» Excerpted data
.....

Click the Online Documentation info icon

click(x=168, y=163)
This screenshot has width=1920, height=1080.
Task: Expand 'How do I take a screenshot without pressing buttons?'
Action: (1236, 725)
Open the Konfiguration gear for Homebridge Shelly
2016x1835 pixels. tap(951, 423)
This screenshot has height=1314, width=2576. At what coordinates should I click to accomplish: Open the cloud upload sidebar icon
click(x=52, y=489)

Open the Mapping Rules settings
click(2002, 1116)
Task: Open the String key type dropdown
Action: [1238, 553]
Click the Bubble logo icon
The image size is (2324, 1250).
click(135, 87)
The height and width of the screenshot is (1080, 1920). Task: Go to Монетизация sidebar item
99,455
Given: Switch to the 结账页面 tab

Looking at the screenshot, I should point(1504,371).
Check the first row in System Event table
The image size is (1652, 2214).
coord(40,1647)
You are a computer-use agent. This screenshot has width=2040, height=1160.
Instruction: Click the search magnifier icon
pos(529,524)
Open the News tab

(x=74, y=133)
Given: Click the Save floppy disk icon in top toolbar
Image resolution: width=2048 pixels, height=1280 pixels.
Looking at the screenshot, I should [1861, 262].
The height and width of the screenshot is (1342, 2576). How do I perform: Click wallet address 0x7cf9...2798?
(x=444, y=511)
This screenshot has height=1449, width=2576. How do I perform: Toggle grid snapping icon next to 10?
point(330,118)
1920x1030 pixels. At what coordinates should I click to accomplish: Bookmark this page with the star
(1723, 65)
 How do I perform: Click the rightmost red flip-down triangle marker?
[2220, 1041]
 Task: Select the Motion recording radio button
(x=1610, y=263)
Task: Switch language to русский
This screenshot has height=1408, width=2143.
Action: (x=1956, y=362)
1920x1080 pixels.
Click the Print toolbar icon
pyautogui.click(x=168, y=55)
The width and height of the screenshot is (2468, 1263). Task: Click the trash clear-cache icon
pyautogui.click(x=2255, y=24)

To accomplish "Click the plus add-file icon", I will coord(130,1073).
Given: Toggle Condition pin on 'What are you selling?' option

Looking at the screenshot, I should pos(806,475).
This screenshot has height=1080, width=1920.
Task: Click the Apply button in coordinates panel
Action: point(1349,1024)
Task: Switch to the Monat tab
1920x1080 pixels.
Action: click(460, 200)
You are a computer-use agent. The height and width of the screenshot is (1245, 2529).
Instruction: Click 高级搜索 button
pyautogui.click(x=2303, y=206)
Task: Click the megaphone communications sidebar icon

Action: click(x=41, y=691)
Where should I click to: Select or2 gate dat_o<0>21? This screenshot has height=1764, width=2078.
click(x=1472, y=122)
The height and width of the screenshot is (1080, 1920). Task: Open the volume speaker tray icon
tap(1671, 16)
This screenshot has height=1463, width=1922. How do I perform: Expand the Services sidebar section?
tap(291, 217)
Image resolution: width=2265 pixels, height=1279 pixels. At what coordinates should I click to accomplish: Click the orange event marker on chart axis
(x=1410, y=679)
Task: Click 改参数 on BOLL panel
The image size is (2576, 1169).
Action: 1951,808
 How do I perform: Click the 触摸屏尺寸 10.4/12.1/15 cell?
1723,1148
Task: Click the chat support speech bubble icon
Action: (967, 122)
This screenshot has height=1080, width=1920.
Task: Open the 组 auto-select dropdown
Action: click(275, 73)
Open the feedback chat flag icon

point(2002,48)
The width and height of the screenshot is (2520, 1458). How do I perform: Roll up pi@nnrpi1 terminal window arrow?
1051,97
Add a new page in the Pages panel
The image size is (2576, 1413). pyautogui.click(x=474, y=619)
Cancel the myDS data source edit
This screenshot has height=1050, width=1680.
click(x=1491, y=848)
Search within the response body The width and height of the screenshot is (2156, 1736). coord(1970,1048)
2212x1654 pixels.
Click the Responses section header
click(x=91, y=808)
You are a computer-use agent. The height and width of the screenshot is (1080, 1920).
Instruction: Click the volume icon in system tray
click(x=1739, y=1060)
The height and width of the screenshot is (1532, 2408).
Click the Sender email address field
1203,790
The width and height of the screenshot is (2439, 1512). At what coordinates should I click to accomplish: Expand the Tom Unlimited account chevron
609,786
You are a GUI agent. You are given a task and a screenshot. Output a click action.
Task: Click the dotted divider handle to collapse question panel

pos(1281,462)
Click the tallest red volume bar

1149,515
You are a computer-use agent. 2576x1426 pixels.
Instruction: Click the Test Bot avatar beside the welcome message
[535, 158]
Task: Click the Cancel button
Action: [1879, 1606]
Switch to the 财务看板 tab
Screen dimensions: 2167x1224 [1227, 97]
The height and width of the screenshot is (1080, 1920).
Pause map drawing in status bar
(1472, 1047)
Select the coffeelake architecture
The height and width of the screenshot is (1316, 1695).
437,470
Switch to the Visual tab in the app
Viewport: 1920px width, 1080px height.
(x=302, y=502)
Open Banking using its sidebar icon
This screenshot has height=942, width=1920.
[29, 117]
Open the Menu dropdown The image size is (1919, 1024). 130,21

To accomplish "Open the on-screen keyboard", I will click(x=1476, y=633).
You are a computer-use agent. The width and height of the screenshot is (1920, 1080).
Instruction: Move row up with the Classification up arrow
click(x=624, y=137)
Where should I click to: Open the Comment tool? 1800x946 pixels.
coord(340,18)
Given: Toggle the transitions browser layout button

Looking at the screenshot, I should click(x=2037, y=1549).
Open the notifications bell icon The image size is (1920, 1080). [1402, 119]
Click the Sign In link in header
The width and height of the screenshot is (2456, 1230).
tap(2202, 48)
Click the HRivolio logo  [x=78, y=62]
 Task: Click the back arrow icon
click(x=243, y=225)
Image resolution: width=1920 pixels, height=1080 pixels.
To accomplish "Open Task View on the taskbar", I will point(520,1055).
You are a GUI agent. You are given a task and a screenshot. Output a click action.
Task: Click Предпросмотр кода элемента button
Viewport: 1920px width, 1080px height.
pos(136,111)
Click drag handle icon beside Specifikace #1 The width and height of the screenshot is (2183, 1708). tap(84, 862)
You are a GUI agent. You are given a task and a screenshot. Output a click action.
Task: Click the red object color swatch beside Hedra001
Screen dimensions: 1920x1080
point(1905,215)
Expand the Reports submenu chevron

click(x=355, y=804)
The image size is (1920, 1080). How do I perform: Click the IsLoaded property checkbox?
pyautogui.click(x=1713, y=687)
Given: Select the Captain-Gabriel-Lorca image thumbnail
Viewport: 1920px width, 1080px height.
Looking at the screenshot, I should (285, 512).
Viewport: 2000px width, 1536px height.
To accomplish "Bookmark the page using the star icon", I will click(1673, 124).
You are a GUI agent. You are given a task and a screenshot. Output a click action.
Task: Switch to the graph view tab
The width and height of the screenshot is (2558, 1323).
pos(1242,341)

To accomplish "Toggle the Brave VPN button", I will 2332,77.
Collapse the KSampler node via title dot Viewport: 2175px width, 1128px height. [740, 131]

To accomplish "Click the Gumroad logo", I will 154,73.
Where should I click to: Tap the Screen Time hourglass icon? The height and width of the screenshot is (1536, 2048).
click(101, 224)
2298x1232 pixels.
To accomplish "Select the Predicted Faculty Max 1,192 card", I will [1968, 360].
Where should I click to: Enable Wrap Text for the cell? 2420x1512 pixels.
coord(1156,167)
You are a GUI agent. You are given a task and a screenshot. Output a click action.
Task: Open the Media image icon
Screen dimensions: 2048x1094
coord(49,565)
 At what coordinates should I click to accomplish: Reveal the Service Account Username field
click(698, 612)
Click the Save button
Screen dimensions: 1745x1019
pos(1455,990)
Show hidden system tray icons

.....

» Activity
Nothing in the records may be dropped; reproduce them exactly.

» Exercise result
Click the Online Documentation info icon

click(x=168, y=163)
This screenshot has width=1920, height=1080.
Task: Expand 'How do I take a screenshot without pressing buttons?'
Action: (1236, 725)
Open the Konfiguration gear for Homebridge Shelly
2016x1835 pixels. tap(951, 423)
This screenshot has height=1314, width=2576. At what coordinates should I click to accomplish: Open the cloud upload sidebar icon
click(x=52, y=489)

Open the Mapping Rules settings
click(2002, 1116)
Task: Open the String key type dropdown
Action: [1238, 553]
Click the Bubble logo icon
The image size is (2324, 1250).
click(135, 87)
The height and width of the screenshot is (1080, 1920). Task: Go to Монетизация sidebar item
99,455
Given: Switch to the 结账页面 tab

Looking at the screenshot, I should point(1504,371).
Check the first row in System Event table
The image size is (1652, 2214).
coord(40,1647)
You are a computer-use agent. This screenshot has width=2040, height=1160.
Instruction: Click the search magnifier icon
pos(529,524)
Open the News tab

(x=74, y=133)
Given: Click the Save floppy disk icon in top toolbar
Image resolution: width=2048 pixels, height=1280 pixels.
Looking at the screenshot, I should [1861, 262].
The height and width of the screenshot is (1342, 2576). How do I perform: Click wallet address 0x7cf9...2798?
(x=444, y=511)
This screenshot has height=1449, width=2576. How do I perform: Toggle grid snapping icon next to 10?
point(330,118)
1920x1030 pixels. At what coordinates should I click to accomplish: Bookmark this page with the star
(1723, 65)
 How do I perform: Click the rightmost red flip-down triangle marker?
[2220, 1041]
 Task: Select the Motion recording radio button
(x=1610, y=263)
Task: Switch language to русский
This screenshot has height=1408, width=2143.
Action: (x=1956, y=362)
1920x1080 pixels.
Click the Print toolbar icon
pyautogui.click(x=168, y=55)
The width and height of the screenshot is (2468, 1263). Task: Click the trash clear-cache icon
pyautogui.click(x=2255, y=24)

To accomplish "Click the plus add-file icon", I will coord(130,1073).
Given: Toggle Condition pin on 'What are you selling?' option

Looking at the screenshot, I should pos(806,475).
This screenshot has height=1080, width=1920.
Task: Click the Apply button in coordinates panel
Action: point(1349,1024)
Task: Switch to the Monat tab
1920x1080 pixels.
Action: click(460, 200)
You are a computer-use agent. The height and width of the screenshot is (1245, 2529).
Instruction: Click 高级搜索 button
pyautogui.click(x=2303, y=206)
Task: Click the megaphone communications sidebar icon

Action: click(x=41, y=691)
Where should I click to: Select or2 gate dat_o<0>21? This screenshot has height=1764, width=2078.
click(x=1472, y=122)
The height and width of the screenshot is (1080, 1920). Task: Open the volume speaker tray icon
tap(1671, 16)
This screenshot has height=1463, width=1922. How do I perform: Expand the Services sidebar section?
tap(291, 217)
Image resolution: width=2265 pixels, height=1279 pixels. At what coordinates should I click to accomplish: Click the orange event marker on chart axis
(x=1410, y=679)
Task: Click 改参数 on BOLL panel
The image size is (2576, 1169).
Action: 1951,808
 How do I perform: Click the 触摸屏尺寸 10.4/12.1/15 cell?
1723,1148
Task: Click the chat support speech bubble icon
Action: (967, 122)
This screenshot has height=1080, width=1920.
Task: Open the 组 auto-select dropdown
Action: click(275, 73)
Open the feedback chat flag icon

point(2002,48)
The width and height of the screenshot is (2520, 1458). How do I perform: Roll up pi@nnrpi1 terminal window arrow?
1051,97
Add a new page in the Pages panel
The image size is (2576, 1413). pyautogui.click(x=474, y=619)
Cancel the myDS data source edit
This screenshot has height=1050, width=1680.
click(x=1491, y=848)
Search within the response body The width and height of the screenshot is (2156, 1736). coord(1970,1048)
2212x1654 pixels.
Click the Responses section header
click(x=91, y=808)
You are a computer-use agent. The height and width of the screenshot is (1080, 1920).
Instruction: Click the volume icon in system tray
click(x=1739, y=1060)
The height and width of the screenshot is (1532, 2408).
Click the Sender email address field
1203,790
The width and height of the screenshot is (2439, 1512). At what coordinates should I click to accomplish: Expand the Tom Unlimited account chevron
609,786
You are a GUI agent. You are given a task and a screenshot. Output a click action.
Task: Click the dotted divider handle to collapse question panel

pos(1281,462)
Click the tallest red volume bar

1149,515
You are a computer-use agent. 2576x1426 pixels.
Instruction: Click the Test Bot avatar beside the welcome message
[535, 158]
Task: Click the Cancel button
Action: [1879, 1606]
Switch to the 财务看板 tab
Screen dimensions: 2167x1224 [1227, 97]
The height and width of the screenshot is (1080, 1920).
Pause map drawing in status bar
(1472, 1047)
Select the coffeelake architecture
The height and width of the screenshot is (1316, 1695).
437,470
Switch to the Visual tab in the app
Viewport: 1920px width, 1080px height.
(x=302, y=502)
Open Banking using its sidebar icon
This screenshot has height=942, width=1920.
[29, 117]
Open the Menu dropdown The image size is (1919, 1024). 130,21

To accomplish "Open the on-screen keyboard", I will click(x=1476, y=633).
You are a computer-use agent. The width and height of the screenshot is (1920, 1080).
Instruction: Move row up with the Classification up arrow
click(x=624, y=137)
Where should I click to: Open the Comment tool? 1800x946 pixels.
coord(340,18)
Given: Toggle the transitions browser layout button

Looking at the screenshot, I should click(x=2037, y=1549).
Open the notifications bell icon The image size is (1920, 1080). [1402, 119]
Click the Sign In link in header
The width and height of the screenshot is (2456, 1230).
tap(2202, 48)
Click the HRivolio logo  [x=78, y=62]
 Task: Click the back arrow icon
click(x=243, y=225)
Image resolution: width=1920 pixels, height=1080 pixels.
To accomplish "Open Task View on the taskbar", I will point(520,1055).
You are a GUI agent. You are given a task and a screenshot. Output a click action.
Task: Click Предпросмотр кода элемента button
Viewport: 1920px width, 1080px height.
pos(136,111)
Click drag handle icon beside Specifikace #1 The width and height of the screenshot is (2183, 1708). tap(84, 862)
You are a GUI agent. You are given a task and a screenshot. Output a click action.
Task: Click the red object color swatch beside Hedra001
Screen dimensions: 1920x1080
point(1905,215)
Expand the Reports submenu chevron

click(x=355, y=804)
The image size is (1920, 1080). How do I perform: Click the IsLoaded property checkbox?
pyautogui.click(x=1713, y=687)
Given: Select the Captain-Gabriel-Lorca image thumbnail
Viewport: 1920px width, 1080px height.
Looking at the screenshot, I should (285, 512).
Viewport: 2000px width, 1536px height.
To accomplish "Bookmark the page using the star icon", I will click(1673, 124).
You are a GUI agent. You are given a task and a screenshot. Output a click action.
Task: Switch to the graph view tab
The width and height of the screenshot is (2558, 1323).
pos(1242,341)

To accomplish "Toggle the Brave VPN button", I will 2332,77.
Collapse the KSampler node via title dot Viewport: 2175px width, 1128px height. [740, 131]

To accomplish "Click the Gumroad logo", I will 154,73.
Where should I click to: Tap the Screen Time hourglass icon? The height and width of the screenshot is (1536, 2048).
click(101, 224)
2298x1232 pixels.
To accomplish "Select the Predicted Faculty Max 1,192 card", I will [1968, 360].
Where should I click to: Enable Wrap Text for the cell? 2420x1512 pixels.
coord(1156,167)
You are a GUI agent. You are given a task and a screenshot. Output a click action.
Task: Open the Media image icon
Screen dimensions: 2048x1094
coord(49,565)
 At what coordinates should I click to accomplish: Reveal the Service Account Username field
click(698, 612)
Click the Save button
Screen dimensions: 1745x1019
pos(1455,990)
Show hidden system tray icons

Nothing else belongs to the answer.